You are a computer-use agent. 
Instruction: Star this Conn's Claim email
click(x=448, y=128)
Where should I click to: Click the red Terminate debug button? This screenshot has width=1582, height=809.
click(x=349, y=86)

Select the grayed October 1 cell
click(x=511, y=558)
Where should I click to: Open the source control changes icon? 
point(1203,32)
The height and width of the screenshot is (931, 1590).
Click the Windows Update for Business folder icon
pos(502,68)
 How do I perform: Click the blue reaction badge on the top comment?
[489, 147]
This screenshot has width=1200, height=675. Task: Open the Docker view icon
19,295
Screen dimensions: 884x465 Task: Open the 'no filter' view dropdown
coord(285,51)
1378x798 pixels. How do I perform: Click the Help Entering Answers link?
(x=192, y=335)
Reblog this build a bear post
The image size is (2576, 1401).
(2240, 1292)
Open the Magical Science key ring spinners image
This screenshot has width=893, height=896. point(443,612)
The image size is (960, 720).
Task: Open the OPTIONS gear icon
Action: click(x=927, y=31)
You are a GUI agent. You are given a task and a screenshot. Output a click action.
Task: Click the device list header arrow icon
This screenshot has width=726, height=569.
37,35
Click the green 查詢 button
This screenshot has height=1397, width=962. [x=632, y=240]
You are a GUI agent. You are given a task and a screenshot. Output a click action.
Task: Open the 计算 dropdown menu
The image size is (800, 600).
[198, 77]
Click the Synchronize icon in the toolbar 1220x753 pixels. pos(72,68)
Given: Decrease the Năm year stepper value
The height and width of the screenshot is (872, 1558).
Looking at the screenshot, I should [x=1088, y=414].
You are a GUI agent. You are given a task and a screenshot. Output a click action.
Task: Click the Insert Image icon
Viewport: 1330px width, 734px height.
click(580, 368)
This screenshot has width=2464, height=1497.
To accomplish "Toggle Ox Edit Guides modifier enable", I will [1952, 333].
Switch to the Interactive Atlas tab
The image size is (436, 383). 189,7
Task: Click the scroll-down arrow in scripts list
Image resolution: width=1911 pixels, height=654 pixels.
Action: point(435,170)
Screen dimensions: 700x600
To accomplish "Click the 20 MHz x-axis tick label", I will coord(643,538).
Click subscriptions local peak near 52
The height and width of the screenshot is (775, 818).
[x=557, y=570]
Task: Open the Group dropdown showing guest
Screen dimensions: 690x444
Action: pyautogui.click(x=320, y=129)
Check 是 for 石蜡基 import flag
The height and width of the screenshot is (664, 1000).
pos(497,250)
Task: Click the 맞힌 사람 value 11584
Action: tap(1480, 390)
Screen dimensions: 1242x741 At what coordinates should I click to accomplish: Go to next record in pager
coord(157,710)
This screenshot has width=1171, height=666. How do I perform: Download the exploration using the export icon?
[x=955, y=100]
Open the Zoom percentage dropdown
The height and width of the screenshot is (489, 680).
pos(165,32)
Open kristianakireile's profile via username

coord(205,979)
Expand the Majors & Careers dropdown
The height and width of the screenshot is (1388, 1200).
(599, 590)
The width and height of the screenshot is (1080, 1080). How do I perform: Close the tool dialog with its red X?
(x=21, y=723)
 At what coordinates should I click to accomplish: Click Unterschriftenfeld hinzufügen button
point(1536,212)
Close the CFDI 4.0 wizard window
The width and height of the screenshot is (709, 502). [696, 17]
______
How to complete this task => From the opening line of the data above through the line that contains "Given: Decrease the Năm year stepper value", please print each line as it stands and only those lines.

Worked solution =>
You are a computer-use agent. 
Instruction: Star this Conn's Claim email
click(x=448, y=128)
Where should I click to: Click the red Terminate debug button? This screenshot has width=1582, height=809.
click(x=349, y=86)

Select the grayed October 1 cell
click(x=511, y=558)
Where should I click to: Open the source control changes icon? 
point(1203,32)
The height and width of the screenshot is (931, 1590).
Click the Windows Update for Business folder icon
pos(502,68)
 How do I perform: Click the blue reaction badge on the top comment?
[489, 147]
This screenshot has width=1200, height=675. Task: Open the Docker view icon
19,295
Screen dimensions: 884x465 Task: Open the 'no filter' view dropdown
coord(285,51)
1378x798 pixels. How do I perform: Click the Help Entering Answers link?
(x=192, y=335)
Reblog this build a bear post
The image size is (2576, 1401).
(2240, 1292)
Open the Magical Science key ring spinners image
This screenshot has width=893, height=896. point(443,612)
The image size is (960, 720).
Task: Open the OPTIONS gear icon
Action: click(x=927, y=31)
You are a GUI agent. You are given a task and a screenshot. Output a click action.
Task: Click the device list header arrow icon
This screenshot has width=726, height=569.
37,35
Click the green 查詢 button
This screenshot has height=1397, width=962. [x=632, y=240]
You are a GUI agent. You are given a task and a screenshot. Output a click action.
Task: Open the 计算 dropdown menu
The image size is (800, 600).
[198, 77]
Click the Synchronize icon in the toolbar 1220x753 pixels. pos(72,68)
Given: Decrease the Năm year stepper value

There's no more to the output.